WHAT TO DO:
Below are several records. Retype exactly those lines running from the one with "Buchhamer Polka (406, 1930)" through the one with "Baermann, op. 63, Etude 40 (419, 1039)", end lines included, and no others.

Excerpts from a dataset:

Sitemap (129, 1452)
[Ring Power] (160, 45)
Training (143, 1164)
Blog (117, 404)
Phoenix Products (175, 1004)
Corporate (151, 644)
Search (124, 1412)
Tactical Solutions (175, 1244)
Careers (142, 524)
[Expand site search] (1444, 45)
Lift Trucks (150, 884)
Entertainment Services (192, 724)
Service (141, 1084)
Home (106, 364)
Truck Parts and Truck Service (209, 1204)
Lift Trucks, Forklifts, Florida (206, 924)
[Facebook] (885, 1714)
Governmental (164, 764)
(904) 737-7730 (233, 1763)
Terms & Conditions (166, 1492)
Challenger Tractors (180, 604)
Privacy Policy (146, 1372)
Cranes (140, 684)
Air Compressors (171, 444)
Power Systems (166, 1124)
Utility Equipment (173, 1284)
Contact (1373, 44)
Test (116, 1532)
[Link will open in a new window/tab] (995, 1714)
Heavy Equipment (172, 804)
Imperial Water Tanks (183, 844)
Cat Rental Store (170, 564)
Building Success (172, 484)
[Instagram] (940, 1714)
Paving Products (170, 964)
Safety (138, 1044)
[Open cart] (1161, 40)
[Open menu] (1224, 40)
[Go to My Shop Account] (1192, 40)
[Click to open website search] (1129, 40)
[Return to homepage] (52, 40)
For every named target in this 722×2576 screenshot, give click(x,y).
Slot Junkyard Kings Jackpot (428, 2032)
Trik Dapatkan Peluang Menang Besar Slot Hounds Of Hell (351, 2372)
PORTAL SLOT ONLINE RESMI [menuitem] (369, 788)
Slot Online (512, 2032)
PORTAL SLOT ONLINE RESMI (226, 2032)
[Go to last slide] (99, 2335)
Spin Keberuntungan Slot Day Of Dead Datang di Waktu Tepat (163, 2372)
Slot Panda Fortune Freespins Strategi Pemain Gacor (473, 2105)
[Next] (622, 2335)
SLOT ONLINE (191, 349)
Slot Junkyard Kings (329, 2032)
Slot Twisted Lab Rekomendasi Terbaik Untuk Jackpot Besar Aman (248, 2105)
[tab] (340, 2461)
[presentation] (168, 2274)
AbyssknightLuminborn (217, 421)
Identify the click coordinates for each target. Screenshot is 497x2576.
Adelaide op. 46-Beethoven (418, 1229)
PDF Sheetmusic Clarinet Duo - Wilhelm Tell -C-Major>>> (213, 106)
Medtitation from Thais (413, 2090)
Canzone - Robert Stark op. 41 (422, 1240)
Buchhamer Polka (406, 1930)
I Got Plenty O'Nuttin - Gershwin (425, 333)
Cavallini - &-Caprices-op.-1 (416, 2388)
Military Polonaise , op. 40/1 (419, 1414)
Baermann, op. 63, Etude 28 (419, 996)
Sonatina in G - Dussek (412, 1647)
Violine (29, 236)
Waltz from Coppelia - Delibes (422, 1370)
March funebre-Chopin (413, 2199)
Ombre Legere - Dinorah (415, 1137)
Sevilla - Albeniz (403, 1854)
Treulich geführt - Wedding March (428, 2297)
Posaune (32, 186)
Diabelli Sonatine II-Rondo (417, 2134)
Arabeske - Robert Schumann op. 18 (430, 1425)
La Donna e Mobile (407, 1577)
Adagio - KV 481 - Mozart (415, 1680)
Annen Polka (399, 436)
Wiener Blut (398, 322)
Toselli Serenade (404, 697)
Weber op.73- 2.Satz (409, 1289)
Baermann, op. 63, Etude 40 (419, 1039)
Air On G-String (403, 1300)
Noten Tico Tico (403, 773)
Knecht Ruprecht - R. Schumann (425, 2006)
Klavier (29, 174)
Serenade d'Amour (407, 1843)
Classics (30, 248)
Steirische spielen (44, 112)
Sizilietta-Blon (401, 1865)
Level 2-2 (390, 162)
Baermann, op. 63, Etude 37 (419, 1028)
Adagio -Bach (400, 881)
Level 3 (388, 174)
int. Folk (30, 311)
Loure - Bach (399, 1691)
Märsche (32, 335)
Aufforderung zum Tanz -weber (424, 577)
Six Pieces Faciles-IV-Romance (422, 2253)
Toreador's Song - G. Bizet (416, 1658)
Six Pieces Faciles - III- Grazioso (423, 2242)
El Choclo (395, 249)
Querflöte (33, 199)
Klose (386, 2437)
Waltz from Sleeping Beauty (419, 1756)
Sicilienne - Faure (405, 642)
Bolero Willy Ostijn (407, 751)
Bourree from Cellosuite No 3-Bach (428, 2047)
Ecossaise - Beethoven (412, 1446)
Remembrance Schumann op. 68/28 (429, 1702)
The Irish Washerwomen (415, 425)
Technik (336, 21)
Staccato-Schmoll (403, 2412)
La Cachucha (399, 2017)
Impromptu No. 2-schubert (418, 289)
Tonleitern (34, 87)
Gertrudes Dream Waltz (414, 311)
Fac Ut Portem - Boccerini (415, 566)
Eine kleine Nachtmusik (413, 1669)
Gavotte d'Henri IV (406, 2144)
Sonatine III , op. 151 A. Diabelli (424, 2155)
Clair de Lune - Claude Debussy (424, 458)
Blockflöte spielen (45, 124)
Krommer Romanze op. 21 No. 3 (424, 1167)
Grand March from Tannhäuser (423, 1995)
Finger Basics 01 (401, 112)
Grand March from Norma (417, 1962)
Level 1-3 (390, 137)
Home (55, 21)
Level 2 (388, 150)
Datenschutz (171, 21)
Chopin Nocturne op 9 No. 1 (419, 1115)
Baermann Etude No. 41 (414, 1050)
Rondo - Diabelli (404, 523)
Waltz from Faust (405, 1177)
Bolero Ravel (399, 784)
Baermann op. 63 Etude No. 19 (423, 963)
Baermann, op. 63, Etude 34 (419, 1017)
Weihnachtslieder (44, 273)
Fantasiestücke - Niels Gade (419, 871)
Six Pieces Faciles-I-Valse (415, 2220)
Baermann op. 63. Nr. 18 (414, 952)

OUTPUT OF THE TASK:
Buchhamer Polka (406, 1930)
I Got Plenty O'Nuttin - Gershwin (425, 333)
Cavallini - &-Caprices-op.-1 (416, 2388)
Military Polonaise , op. 40/1 (419, 1414)
Baermann, op. 63, Etude 28 (419, 996)
Sonatina in G - Dussek (412, 1647)
Violine (29, 236)
Waltz from Coppelia - Delibes (422, 1370)
March funebre-Chopin (413, 2199)
Ombre Legere - Dinorah (415, 1137)
Sevilla - Albeniz (403, 1854)
Treulich geführt - Wedding March (428, 2297)
Posaune (32, 186)
Diabelli Sonatine II-Rondo (417, 2134)
Arabeske - Robert Schumann op. 18 (430, 1425)
La Donna e Mobile (407, 1577)
Adagio - KV 481 - Mozart (415, 1680)
Annen Polka (399, 436)
Wiener Blut (398, 322)
Toselli Serenade (404, 697)
Weber op.73- 2.Satz (409, 1289)
Baermann, op. 63, Etude 40 (419, 1039)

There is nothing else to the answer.